[Entries on where items appear]

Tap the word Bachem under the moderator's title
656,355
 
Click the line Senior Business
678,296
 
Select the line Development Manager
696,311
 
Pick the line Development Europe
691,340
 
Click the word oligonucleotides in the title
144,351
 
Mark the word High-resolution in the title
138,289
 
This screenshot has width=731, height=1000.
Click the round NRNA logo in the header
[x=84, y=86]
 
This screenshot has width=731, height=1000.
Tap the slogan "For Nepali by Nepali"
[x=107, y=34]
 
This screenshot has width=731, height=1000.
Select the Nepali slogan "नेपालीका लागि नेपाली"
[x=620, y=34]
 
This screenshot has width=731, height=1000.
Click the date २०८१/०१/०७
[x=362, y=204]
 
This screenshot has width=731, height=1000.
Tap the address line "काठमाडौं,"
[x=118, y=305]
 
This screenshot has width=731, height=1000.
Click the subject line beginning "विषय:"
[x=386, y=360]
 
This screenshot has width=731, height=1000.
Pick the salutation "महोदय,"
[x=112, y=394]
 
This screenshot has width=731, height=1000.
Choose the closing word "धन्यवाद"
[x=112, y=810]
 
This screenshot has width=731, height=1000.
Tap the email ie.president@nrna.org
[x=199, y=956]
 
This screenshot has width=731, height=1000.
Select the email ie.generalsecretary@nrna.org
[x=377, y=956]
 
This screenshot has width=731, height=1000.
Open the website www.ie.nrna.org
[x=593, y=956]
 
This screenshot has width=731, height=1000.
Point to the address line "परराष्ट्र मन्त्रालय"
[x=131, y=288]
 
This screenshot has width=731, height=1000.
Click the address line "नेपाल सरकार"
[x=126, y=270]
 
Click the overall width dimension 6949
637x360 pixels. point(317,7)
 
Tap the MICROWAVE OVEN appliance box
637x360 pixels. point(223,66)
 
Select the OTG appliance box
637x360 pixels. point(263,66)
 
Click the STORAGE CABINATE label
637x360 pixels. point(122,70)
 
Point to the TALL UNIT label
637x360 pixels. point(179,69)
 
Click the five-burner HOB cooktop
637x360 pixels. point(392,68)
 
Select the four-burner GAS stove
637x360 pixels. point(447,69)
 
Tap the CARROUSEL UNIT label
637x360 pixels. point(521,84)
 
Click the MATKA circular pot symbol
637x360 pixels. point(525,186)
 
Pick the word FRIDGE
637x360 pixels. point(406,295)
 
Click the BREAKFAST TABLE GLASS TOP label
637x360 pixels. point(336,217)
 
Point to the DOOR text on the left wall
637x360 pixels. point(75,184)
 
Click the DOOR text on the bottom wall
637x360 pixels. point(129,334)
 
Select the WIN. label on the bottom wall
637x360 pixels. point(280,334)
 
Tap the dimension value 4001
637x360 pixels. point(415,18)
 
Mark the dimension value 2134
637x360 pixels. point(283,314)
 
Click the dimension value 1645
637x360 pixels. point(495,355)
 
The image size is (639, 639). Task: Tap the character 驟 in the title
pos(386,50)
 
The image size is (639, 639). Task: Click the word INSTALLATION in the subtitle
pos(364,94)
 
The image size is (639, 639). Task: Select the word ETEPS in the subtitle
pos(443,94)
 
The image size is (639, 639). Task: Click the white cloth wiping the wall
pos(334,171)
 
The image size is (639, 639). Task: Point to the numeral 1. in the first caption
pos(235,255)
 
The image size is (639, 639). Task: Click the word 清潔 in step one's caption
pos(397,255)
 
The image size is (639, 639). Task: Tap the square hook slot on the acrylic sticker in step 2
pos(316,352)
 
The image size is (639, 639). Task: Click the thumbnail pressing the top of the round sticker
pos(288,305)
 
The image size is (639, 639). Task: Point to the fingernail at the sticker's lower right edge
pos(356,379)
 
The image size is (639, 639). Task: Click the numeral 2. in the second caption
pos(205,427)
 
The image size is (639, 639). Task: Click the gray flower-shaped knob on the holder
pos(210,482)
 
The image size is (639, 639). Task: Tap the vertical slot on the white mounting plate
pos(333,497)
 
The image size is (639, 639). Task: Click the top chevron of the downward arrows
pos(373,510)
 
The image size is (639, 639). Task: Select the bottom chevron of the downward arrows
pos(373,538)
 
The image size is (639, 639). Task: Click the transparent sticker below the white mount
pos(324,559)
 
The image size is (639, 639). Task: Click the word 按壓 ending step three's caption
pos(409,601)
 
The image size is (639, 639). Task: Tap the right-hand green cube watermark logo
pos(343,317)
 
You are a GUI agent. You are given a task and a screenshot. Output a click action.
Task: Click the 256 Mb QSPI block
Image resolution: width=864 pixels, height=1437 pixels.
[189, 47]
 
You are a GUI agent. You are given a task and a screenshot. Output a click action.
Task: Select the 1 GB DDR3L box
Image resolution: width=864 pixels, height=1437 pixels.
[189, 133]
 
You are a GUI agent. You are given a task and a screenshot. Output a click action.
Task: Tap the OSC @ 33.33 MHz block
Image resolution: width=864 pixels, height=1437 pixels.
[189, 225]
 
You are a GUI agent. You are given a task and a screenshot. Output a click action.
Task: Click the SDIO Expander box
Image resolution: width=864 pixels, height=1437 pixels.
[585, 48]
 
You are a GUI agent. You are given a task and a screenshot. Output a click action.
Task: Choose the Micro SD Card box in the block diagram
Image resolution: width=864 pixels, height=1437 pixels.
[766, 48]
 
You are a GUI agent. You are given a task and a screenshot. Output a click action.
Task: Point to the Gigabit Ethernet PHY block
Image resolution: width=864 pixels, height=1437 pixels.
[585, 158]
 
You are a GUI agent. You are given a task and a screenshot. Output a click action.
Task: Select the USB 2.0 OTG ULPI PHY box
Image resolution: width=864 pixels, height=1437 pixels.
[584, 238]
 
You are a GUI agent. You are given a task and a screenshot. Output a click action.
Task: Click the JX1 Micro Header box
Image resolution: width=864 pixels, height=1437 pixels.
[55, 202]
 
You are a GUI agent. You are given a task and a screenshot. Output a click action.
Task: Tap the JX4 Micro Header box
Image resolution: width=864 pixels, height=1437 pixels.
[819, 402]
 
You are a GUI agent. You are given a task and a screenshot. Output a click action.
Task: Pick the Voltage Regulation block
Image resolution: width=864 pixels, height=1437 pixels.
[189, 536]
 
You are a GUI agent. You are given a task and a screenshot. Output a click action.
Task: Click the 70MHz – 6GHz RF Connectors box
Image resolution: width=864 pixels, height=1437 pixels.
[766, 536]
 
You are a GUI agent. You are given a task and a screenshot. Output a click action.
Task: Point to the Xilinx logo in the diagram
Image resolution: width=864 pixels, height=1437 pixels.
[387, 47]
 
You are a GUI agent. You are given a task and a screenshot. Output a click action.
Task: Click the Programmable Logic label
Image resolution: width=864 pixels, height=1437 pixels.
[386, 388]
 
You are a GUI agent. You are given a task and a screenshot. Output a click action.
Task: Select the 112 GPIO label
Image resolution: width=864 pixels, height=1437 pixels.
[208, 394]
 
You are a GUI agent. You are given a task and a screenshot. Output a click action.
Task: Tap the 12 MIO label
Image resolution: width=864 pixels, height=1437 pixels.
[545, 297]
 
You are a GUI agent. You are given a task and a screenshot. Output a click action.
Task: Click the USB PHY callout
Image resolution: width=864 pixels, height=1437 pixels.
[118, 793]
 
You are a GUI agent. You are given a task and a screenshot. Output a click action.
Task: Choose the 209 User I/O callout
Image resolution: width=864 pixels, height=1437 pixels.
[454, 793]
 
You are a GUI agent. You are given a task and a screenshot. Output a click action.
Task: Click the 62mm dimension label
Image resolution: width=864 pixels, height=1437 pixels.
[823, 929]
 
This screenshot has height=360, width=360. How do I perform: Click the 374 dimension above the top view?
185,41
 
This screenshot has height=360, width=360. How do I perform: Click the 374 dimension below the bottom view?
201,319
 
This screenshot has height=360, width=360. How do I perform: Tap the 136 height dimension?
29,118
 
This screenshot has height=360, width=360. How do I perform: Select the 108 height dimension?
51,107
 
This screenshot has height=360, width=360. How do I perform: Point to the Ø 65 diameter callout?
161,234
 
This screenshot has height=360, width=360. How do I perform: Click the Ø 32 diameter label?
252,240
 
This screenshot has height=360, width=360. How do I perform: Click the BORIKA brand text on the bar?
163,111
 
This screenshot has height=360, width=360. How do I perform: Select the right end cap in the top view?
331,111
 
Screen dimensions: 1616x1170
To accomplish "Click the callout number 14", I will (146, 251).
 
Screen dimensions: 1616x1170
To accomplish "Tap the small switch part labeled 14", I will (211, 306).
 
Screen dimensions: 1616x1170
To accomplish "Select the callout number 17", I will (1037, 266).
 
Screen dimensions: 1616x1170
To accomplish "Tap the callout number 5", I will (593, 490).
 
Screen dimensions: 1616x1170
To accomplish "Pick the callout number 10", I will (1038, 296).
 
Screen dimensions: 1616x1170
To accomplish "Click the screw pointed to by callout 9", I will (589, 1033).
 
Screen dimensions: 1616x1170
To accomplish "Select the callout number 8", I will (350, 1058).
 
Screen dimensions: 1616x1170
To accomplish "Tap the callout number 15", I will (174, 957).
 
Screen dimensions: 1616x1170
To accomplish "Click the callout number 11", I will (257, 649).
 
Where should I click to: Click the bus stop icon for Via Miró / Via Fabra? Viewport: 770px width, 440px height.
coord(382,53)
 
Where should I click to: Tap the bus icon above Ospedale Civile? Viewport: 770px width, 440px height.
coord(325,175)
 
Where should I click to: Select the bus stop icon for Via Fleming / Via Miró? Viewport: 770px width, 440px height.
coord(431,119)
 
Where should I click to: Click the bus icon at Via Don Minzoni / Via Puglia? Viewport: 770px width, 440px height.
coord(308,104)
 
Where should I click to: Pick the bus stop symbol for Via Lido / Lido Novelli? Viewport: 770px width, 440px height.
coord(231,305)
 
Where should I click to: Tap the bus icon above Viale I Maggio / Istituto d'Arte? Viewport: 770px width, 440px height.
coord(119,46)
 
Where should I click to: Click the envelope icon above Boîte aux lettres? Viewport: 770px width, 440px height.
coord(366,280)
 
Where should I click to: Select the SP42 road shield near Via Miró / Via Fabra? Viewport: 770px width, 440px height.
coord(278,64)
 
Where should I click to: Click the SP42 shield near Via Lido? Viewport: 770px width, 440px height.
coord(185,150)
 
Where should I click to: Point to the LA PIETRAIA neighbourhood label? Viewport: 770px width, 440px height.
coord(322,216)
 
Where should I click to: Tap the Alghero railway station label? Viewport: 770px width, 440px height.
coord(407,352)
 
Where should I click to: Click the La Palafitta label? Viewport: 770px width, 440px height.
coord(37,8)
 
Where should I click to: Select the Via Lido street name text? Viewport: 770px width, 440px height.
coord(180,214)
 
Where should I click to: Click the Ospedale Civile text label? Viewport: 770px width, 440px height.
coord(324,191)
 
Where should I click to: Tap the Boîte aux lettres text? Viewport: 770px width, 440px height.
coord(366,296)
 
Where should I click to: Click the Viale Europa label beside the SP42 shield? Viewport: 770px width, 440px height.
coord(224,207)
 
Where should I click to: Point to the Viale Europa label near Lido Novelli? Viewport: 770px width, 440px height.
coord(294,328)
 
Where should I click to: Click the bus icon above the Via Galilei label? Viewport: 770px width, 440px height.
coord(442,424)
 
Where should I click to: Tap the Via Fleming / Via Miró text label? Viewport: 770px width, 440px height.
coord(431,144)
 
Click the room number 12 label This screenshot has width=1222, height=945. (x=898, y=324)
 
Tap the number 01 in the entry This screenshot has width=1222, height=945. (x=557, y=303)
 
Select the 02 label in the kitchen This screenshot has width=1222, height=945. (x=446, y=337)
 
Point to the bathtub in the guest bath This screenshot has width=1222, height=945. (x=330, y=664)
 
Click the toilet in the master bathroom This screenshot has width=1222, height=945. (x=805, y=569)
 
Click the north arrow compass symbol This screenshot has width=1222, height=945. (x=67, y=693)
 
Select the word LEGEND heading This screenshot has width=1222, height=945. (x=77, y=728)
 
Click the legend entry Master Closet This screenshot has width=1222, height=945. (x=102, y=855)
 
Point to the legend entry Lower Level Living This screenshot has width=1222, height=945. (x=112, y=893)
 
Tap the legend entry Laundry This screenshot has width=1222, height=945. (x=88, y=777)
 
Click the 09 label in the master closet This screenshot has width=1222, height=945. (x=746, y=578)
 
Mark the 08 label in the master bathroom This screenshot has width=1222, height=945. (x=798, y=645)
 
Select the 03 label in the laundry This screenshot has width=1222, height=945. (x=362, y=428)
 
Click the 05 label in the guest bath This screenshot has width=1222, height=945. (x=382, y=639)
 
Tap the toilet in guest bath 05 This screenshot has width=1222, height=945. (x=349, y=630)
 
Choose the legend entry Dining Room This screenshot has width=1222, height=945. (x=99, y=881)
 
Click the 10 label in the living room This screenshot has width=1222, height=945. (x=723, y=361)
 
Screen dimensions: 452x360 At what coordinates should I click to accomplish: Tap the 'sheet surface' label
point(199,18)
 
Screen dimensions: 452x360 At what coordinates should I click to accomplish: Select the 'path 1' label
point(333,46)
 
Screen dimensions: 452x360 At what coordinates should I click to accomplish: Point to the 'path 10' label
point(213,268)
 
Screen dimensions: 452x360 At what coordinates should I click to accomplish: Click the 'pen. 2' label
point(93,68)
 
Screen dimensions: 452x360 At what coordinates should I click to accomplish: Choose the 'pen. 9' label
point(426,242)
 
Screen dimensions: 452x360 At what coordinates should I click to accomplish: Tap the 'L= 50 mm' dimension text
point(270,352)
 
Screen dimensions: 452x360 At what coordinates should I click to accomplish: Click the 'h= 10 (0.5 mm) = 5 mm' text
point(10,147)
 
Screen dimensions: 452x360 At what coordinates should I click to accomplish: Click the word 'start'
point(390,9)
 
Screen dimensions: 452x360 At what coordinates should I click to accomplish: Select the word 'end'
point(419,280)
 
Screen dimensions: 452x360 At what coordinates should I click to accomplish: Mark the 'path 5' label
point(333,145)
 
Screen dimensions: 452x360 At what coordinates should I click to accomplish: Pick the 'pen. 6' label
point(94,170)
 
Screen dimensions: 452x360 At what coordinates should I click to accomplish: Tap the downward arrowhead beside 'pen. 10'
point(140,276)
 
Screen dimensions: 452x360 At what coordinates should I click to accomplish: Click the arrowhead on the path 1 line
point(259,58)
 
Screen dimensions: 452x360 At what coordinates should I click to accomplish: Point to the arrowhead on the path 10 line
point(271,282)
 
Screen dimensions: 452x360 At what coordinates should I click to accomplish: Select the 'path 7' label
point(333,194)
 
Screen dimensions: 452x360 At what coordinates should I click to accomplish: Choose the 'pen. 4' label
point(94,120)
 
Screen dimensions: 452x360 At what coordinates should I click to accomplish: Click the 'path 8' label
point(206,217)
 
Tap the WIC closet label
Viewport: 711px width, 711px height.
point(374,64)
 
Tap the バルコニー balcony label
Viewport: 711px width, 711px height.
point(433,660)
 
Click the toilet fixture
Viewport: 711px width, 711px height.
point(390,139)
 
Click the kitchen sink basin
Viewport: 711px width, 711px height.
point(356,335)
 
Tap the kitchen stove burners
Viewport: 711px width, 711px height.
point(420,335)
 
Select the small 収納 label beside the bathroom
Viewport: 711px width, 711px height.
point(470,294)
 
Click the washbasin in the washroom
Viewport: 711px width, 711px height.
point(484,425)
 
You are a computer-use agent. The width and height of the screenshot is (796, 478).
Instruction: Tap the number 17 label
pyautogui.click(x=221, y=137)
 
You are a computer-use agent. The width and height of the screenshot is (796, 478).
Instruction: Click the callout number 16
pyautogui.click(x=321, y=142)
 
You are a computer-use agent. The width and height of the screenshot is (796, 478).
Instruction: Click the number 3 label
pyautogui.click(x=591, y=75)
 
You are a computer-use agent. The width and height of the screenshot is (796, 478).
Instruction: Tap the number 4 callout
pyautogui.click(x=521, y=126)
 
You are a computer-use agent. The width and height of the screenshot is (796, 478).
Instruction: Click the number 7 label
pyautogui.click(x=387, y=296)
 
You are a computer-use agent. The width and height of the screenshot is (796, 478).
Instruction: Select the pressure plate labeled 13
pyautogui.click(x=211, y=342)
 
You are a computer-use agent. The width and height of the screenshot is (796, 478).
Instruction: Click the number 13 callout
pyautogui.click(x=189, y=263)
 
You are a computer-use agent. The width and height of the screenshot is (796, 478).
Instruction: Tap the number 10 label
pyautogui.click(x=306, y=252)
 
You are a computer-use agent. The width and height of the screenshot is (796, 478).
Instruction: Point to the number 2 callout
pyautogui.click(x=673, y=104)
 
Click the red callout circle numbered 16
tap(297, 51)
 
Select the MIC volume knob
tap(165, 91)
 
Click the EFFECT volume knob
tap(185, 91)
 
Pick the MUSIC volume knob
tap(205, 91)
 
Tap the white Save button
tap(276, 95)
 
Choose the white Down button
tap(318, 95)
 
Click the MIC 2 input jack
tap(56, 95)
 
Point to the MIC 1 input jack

The request | Pick out every line of the listing above that contains the word "beside" and copy each of those lines. Case counts.

Exercise output |
Where should I click to: Click the Viale Europa label beside the SP42 shield? Viewport: 770px width, 440px height.
Screen dimensions: 452x360 At what coordinates should I click to accomplish: Tap the downward arrowhead beside 'pen. 10'
Select the small 収納 label beside the bathroom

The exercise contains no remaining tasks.